* _What to work on_:
Repeat every line below exactly as it reads.

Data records
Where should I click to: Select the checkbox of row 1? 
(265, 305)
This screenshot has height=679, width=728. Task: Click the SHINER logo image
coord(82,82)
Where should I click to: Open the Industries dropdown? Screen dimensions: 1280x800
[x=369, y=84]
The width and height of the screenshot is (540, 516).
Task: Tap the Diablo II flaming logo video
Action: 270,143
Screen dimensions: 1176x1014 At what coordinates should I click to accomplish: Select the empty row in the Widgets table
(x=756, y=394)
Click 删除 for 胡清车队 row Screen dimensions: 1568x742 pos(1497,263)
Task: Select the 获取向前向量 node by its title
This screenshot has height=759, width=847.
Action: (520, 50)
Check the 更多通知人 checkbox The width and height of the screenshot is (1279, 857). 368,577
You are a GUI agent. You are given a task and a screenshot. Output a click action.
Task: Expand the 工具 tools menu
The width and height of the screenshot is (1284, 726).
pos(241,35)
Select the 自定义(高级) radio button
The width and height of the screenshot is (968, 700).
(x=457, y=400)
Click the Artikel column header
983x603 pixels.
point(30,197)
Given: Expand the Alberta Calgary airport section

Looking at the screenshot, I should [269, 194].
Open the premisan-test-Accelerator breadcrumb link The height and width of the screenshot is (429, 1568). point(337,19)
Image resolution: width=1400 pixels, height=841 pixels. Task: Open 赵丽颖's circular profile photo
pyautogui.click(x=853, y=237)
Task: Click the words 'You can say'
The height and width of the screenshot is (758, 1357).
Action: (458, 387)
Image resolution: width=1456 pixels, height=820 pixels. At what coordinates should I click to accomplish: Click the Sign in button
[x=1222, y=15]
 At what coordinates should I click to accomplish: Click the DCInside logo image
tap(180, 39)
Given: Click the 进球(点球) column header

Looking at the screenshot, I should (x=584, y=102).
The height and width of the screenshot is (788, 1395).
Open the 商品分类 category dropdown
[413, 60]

* _Exercise solution_:
Where should I click to: Select the checkbox of row 1? 
(265, 305)
This screenshot has height=679, width=728. Task: Click the SHINER logo image
coord(82,82)
Where should I click to: Open the Industries dropdown? Screen dimensions: 1280x800
[x=369, y=84]
The width and height of the screenshot is (540, 516).
Task: Tap the Diablo II flaming logo video
Action: 270,143
Screen dimensions: 1176x1014 At what coordinates should I click to accomplish: Select the empty row in the Widgets table
(x=756, y=394)
Click 删除 for 胡清车队 row Screen dimensions: 1568x742 pos(1497,263)
Task: Select the 获取向前向量 node by its title
This screenshot has height=759, width=847.
Action: (520, 50)
Check the 更多通知人 checkbox The width and height of the screenshot is (1279, 857). 368,577
You are a GUI agent. You are given a task and a screenshot. Output a click action.
Task: Expand the 工具 tools menu
The width and height of the screenshot is (1284, 726).
pos(241,35)
Select the 自定义(高级) radio button
The width and height of the screenshot is (968, 700).
(x=457, y=400)
Click the Artikel column header
983x603 pixels.
point(30,197)
Given: Expand the Alberta Calgary airport section

Looking at the screenshot, I should [269, 194].
Open the premisan-test-Accelerator breadcrumb link The height and width of the screenshot is (429, 1568). point(337,19)
Image resolution: width=1400 pixels, height=841 pixels. Task: Open 赵丽颖's circular profile photo
pyautogui.click(x=853, y=237)
Task: Click the words 'You can say'
The height and width of the screenshot is (758, 1357).
Action: (458, 387)
Image resolution: width=1456 pixels, height=820 pixels. At what coordinates should I click to accomplish: Click the Sign in button
[x=1222, y=15]
 At what coordinates should I click to accomplish: Click the DCInside logo image
tap(180, 39)
Given: Click the 进球(点球) column header

Looking at the screenshot, I should (x=584, y=102).
The height and width of the screenshot is (788, 1395).
Open the 商品分类 category dropdown
[413, 60]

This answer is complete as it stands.